§ **Exercise prompt**
From the line with "Where should I click to: Click the _startHarLogging()" through the line with "Given: Click the Zoom to Fit icon", inclusive, return each line of the data below exactly and leave the rest out.

⁂

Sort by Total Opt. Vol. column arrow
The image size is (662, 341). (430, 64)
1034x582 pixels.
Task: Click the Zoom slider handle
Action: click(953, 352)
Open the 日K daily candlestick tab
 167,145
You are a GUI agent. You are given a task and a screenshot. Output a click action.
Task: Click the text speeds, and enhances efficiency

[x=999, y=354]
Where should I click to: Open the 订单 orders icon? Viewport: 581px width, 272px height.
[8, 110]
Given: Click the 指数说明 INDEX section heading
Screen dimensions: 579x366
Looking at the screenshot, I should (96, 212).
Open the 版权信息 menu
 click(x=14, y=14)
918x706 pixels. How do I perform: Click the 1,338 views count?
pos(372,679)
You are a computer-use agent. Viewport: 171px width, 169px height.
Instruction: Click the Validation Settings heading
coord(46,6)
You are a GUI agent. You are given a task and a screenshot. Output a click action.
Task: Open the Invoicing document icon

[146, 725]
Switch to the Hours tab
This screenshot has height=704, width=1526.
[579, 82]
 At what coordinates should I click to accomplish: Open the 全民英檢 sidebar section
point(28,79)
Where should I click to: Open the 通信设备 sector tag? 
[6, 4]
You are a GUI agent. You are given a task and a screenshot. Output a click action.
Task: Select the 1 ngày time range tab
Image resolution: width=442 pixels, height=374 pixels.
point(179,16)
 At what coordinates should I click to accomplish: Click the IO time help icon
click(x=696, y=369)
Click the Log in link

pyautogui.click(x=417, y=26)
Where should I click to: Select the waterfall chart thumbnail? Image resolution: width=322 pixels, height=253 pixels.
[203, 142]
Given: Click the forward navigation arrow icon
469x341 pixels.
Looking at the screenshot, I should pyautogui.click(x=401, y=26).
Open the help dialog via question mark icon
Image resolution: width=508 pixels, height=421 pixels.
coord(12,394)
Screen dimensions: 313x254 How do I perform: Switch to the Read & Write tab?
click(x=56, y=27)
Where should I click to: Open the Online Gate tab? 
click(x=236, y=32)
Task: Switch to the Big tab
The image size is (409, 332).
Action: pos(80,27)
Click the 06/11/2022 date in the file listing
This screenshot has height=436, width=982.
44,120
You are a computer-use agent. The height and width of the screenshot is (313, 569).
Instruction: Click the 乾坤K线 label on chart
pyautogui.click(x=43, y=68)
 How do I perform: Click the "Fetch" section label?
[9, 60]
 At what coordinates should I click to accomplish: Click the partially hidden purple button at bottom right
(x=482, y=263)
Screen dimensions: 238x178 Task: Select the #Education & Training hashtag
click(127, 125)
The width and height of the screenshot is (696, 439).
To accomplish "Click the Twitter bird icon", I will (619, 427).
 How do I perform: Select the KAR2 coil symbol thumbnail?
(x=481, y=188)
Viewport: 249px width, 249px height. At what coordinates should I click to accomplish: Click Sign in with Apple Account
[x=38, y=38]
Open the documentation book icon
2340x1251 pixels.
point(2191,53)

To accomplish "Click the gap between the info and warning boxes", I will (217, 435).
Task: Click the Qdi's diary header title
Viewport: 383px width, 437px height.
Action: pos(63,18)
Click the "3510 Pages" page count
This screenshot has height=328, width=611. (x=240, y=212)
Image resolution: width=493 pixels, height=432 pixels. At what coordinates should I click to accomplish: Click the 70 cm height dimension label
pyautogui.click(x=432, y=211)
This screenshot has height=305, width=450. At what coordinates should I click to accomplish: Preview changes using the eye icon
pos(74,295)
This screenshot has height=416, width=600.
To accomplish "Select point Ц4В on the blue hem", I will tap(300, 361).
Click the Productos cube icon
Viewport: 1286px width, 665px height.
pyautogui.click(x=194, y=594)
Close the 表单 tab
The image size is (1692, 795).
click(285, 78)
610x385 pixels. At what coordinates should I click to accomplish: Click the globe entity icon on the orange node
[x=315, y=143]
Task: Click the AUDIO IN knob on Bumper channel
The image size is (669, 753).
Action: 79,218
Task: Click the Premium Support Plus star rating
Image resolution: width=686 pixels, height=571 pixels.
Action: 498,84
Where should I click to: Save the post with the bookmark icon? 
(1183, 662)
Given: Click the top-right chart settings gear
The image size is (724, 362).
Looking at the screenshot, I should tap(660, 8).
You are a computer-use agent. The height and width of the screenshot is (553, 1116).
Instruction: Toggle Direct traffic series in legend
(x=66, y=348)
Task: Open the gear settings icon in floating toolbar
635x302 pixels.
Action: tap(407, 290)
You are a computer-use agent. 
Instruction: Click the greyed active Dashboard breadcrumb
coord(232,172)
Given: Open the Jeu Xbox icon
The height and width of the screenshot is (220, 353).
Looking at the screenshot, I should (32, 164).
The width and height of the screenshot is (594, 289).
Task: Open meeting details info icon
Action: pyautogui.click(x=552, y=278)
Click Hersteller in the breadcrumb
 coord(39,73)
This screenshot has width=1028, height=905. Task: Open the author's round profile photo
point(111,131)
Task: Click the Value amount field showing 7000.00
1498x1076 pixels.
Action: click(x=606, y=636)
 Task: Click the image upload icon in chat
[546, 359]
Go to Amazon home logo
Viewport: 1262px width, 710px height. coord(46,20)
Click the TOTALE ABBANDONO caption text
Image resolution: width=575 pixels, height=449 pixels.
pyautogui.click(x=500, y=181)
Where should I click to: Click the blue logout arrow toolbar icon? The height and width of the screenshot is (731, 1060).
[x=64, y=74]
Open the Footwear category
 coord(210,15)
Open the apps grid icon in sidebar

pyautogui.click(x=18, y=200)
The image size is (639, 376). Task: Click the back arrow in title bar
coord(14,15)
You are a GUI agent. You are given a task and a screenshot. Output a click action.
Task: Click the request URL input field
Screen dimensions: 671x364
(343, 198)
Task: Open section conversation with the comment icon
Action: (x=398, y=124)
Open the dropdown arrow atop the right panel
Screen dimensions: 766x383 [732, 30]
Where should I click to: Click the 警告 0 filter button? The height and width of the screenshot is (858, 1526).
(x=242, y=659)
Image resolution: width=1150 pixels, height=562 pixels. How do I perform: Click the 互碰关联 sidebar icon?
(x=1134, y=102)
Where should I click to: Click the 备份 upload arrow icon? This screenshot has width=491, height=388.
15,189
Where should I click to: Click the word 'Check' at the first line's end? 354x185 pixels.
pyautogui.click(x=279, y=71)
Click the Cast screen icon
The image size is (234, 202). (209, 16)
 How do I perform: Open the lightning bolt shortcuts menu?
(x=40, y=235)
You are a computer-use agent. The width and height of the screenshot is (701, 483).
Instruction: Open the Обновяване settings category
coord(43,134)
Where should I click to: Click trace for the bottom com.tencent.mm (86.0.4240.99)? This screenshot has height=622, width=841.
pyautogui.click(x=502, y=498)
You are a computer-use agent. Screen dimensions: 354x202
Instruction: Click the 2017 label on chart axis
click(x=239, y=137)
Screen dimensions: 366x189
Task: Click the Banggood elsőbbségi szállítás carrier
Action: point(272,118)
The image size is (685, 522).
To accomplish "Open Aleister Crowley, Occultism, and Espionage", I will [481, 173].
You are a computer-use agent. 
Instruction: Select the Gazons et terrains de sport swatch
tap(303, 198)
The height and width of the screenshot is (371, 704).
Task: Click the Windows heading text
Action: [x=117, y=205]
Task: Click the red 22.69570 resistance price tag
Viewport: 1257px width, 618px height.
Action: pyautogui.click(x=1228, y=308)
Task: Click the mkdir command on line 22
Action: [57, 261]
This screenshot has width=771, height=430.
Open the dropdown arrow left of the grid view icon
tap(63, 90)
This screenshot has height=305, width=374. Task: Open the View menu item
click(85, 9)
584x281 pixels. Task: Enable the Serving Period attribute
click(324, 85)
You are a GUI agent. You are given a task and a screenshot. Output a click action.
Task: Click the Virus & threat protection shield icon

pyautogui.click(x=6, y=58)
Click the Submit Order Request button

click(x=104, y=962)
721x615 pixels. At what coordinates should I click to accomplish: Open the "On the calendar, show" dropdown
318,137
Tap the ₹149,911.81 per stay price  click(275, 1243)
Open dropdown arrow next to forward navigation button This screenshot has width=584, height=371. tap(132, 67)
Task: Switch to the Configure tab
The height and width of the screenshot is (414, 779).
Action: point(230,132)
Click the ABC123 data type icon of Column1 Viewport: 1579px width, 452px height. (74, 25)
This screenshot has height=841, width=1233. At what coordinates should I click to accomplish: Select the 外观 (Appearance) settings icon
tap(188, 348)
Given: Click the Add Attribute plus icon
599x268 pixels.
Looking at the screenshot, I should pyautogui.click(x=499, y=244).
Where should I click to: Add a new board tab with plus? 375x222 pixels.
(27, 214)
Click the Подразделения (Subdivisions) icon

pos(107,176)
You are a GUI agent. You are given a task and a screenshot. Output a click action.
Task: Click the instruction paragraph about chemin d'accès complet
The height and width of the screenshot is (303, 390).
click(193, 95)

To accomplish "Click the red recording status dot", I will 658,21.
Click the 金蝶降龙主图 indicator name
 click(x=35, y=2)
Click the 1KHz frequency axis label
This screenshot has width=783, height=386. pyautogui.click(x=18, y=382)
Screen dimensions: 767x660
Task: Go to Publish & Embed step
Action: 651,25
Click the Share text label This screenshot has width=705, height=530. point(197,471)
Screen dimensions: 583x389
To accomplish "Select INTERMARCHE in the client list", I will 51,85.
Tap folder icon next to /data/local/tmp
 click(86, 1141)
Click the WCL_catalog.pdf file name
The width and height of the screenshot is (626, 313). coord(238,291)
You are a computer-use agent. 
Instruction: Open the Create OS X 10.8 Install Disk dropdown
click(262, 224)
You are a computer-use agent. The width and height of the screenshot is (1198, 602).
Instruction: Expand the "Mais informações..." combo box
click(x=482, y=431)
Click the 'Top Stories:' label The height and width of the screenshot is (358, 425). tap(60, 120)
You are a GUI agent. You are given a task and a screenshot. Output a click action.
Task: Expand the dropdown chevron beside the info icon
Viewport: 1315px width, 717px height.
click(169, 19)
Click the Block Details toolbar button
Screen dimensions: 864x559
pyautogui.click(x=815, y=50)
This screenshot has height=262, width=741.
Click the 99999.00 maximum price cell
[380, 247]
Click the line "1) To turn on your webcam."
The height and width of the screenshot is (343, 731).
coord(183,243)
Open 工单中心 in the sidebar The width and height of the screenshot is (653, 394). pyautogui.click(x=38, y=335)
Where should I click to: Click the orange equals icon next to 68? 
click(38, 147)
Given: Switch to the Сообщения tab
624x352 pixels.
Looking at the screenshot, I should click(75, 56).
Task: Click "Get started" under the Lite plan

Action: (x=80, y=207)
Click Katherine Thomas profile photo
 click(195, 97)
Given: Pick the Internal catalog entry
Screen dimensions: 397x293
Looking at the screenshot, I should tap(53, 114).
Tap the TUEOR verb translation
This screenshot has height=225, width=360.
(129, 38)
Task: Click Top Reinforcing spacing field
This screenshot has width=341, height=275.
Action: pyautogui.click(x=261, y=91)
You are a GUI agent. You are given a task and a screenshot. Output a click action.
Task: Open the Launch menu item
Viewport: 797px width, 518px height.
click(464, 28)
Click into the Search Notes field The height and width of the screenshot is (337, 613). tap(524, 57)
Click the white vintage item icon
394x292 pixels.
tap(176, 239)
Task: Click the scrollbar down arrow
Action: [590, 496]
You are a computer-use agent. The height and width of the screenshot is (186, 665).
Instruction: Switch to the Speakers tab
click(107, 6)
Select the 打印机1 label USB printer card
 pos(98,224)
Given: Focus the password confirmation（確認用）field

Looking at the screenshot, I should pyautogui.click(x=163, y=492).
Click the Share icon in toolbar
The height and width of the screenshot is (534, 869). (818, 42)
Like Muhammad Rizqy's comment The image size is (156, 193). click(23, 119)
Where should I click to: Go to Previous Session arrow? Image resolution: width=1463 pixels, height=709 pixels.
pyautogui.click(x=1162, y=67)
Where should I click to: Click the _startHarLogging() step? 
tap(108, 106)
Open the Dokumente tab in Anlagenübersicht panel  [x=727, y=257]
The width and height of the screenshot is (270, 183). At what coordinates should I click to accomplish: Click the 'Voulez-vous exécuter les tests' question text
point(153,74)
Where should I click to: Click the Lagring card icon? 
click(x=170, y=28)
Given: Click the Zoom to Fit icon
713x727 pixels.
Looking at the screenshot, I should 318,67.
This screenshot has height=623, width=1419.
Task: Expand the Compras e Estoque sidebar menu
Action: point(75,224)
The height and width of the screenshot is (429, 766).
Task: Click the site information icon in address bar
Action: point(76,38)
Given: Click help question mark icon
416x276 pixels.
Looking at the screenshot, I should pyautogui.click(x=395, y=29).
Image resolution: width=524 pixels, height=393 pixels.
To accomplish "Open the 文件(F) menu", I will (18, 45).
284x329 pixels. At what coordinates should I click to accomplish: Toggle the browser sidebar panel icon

⁂

§ **Solution for this problem**
Where should I click to: Click the _startHarLogging() step? 
tap(108, 106)
Open the Dokumente tab in Anlagenübersicht panel  [x=727, y=257]
The width and height of the screenshot is (270, 183). At what coordinates should I click to accomplish: Click the 'Voulez-vous exécuter les tests' question text
point(153,74)
Where should I click to: Click the Lagring card icon? 
click(x=170, y=28)
Given: Click the Zoom to Fit icon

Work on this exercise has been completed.